It’s the story of a group of aliens sent to earth to blend in and report on life here, by pretending to be a typical suburban family. John Lithgow is a great deadpan comedian and he’s perfect as their commander, while Kristen Johnston gets a lot of the laughs as a security expert who learns what it’s like to occupy the body of a sexy blonde woman, and a very young Joseph Gordon-Levitt plays an elderly scientist and leader forced to go to high school.
The comedy really comes from making fun of how we earthlings behave, and as they try to explain human life to each other, it reminded me, in the best way, of the scenes when the more socially aware characters try to teach Sheldon how to act in The Big Bang Theory.
Galaxy Quest, Spaceballs – Apple: + and TV+
If you’d like to continue the funny outer-space vibe, you can see the 1999 movie Galaxy Quest on Apple+. It’s about the cast of a 1970s sci-fi show (that will make you think of Star Trek) who are barely getting by signing autographs at sci-fi conventions.
Through a set of circumstances that seem more plausible, they meet their biggest fans – aliens who have found a way to watch their show in space and don’t realize that it’s fictional – and are beamed aboard a spaceship and sent to save the aliens from an evil warlord.

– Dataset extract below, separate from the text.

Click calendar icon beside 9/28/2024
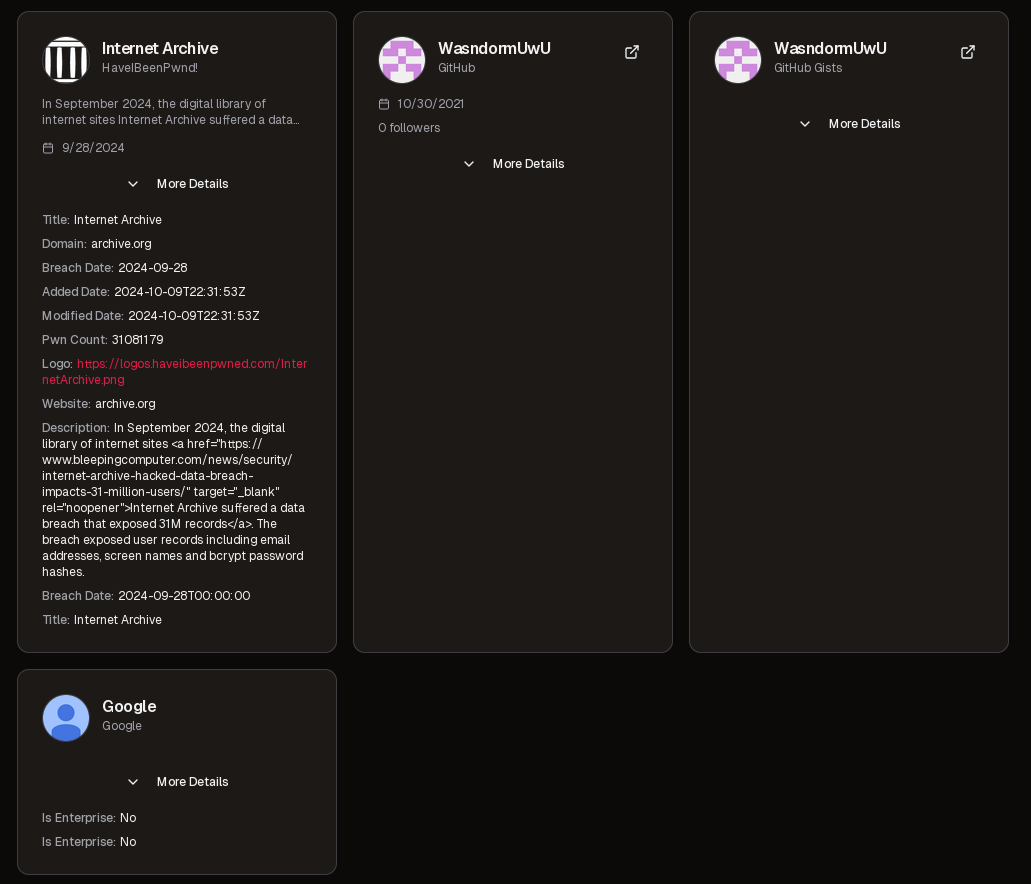The width and height of the screenshot is (1031, 884). pyautogui.click(x=48, y=148)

The joke is that their alien fans think they’re superheroes.
Galaxy Quest has an incredible cast. Tim Allen plays the actor who portrays the Captain Kirk-like figure, Alan Rickman is a Shakespearean actor who can’t appreciate the success he’s had as the Mr. Spock-type and is filled with self-loathing as he spouts the fans’ favorite taglines, and Sigourney Weaver is the wisecracking blonde who plays the sexy computer specialist.
If you want even more laughs in space, Apple TV+ also features Mel Brooks’ 1987 Star Wars parody Spaceballs, the tagline for which is, “May the Schwartz be with you,” and which features Brooks, John Candy, and Rick Moranis.
The White Lotus – Hot, Yes, Cellcom TV
Something fun and unexpected came up in the fourth episode of The White Lotus, which is showing on Hot, Yes, and Cellcom TV, and is set in a spa/resort in Thailand: a tune familiar to Israeli Eurovision fans played, “A-Ba-Ni-Bi,” the first Israeli song to win the European song contest, but in a Thai version.
Ynet reported that Nurit Hirsch, who composed the music, and Ofra Manor, daughter of the song’s late lyricist Ehud Manor, were contacted by representatives of The White Lotus and gave their permission for one of several Thai versions of the song to be played.
According to Hirsch, the song has been a hit all over Asia, especially in Taiwan. It was performed on Eurovision by Izhar Cohen in 1978 and became a worldwide hit, although Hirsch said she hadn’t received royalties from the Asian versions, “Otherwise, I’d be a very wealthy woman.”
The White Lotus is full of so many portents, that fans might be forgiven for thinking that the inclusion of Israel’s first Eurovision winner might have foreshadowed some other Israel-related plot development.
But the fifth episode came and went without any more Israeli tunes, and the most Israeli thing about the series remains Jason Isaacs, a British actor whose parents and other family members moved to Herzliya years ago.
Isaacs has one of his best roles in years as Timothy Ratliff, an American businessman caught up in an illegal trading scheme who is at the end of his rope.